Drew Carey says therapy has been a “game changer” in his life.
‘The Price is Right’ host, 65, has battled depression for decades and was left devastated when his former partner Amie Harwick, 38, was strangled before falling to her death from a third floor balcony – with her ex-boyfriend Gareth Pursehouse, 45, sentenced to life in prison without the possibility of parole in December for her February 2020 murder.
He has now told People about how he has also spent years addressing other troubles in his life through counselling and by turning to his closest friends.
Drew said: “Therapy's been a big game changer for me. I have a great therapist I can count on to talk to me, a couple of them, actually.
“And I have a crew of very close friends that I’m in. We always support each other. If anybody’s having a down time, we always are there for them.”
Drew’s mental health struggles started when he was in his teens, and he has said he faced such deep depression he tried to take his own life by swallowing sleeping pills aged 18 – and again at 23.
He said: “If I was with my friends joking around, I’d be maniacally happy. Really high highs, really low lows.”

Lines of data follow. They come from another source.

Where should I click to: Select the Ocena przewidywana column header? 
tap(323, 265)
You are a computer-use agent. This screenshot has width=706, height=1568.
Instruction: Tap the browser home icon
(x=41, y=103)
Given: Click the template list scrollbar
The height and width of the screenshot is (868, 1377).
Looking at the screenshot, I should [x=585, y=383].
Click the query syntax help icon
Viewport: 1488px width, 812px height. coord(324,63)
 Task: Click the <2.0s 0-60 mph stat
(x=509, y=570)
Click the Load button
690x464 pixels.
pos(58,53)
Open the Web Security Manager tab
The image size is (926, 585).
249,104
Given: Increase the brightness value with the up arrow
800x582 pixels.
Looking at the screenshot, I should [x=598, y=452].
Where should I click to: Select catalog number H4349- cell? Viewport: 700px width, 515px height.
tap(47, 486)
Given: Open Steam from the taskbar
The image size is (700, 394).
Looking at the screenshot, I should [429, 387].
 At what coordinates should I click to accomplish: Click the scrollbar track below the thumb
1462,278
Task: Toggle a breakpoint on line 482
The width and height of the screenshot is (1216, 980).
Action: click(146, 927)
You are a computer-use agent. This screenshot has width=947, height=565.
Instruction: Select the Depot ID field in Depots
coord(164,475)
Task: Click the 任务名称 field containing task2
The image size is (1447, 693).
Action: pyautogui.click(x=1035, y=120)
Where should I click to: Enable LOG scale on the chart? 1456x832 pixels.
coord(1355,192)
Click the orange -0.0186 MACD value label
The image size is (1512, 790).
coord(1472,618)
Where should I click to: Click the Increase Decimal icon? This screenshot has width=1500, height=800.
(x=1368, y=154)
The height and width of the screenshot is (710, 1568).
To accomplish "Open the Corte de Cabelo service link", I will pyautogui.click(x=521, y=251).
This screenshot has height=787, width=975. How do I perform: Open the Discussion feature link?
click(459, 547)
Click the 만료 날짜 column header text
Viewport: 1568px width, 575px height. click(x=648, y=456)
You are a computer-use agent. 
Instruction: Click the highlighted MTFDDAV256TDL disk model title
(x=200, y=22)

Admitting he drank too much during his time at Kent State University, the comic and actor added: “I couldn't have picked a major. I couldn’t have told you with certainty what I wanted to do with my life that a lot of people can.
“There were people that just knew what they wanted to do, and they needed the college degree as a step along the way to their life’s path that they were sure of. “There were a lot of people like that, and I was not one of them.”
Drew added about how he still contemplates ending his life: “I have normal down days now, although I’ve got to be careful, because sometimes I do have suicidal thoughts if things get pretty bad.
“It gets pretty bad sometimes, but then I know that I have tools to get out of it.”